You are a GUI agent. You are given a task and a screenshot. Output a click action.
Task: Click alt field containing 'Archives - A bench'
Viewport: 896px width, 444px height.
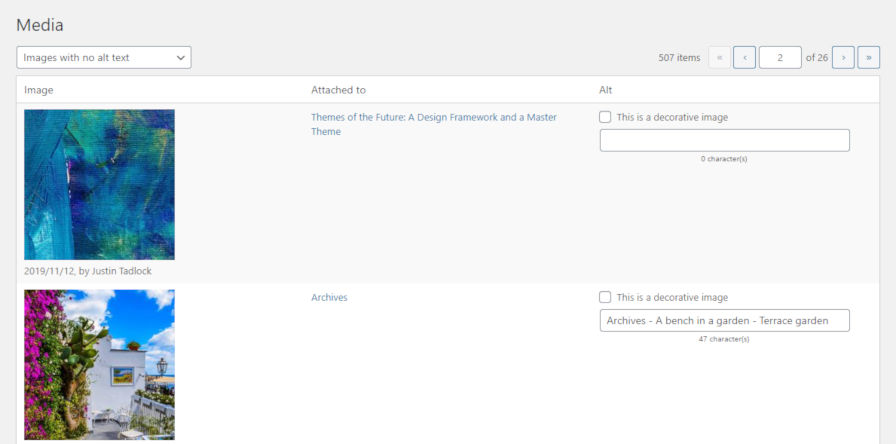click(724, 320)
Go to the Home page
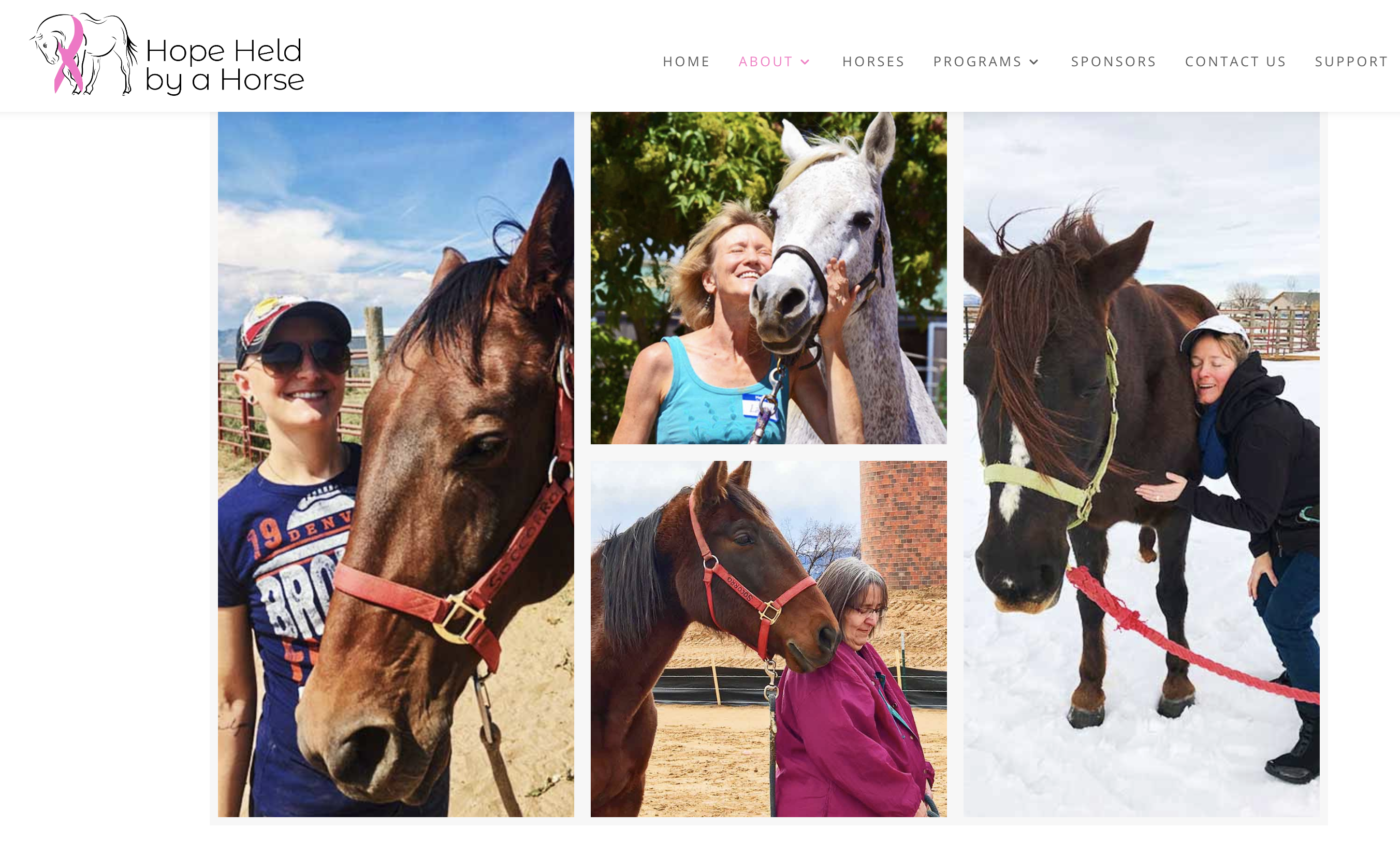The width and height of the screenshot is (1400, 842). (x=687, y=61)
==========
Assigned task
Omit all pictures while transcribing the entries verbatim.

Output of the exercise
You are a GUI agent. You are given a task and a screenshot. Output a click action.
Task: Click alt field containing 'Archives - A bench'
Viewport: 896px width, 444px height.
click(724, 320)
Go to the Home page
The width and height of the screenshot is (1400, 842). (x=687, y=61)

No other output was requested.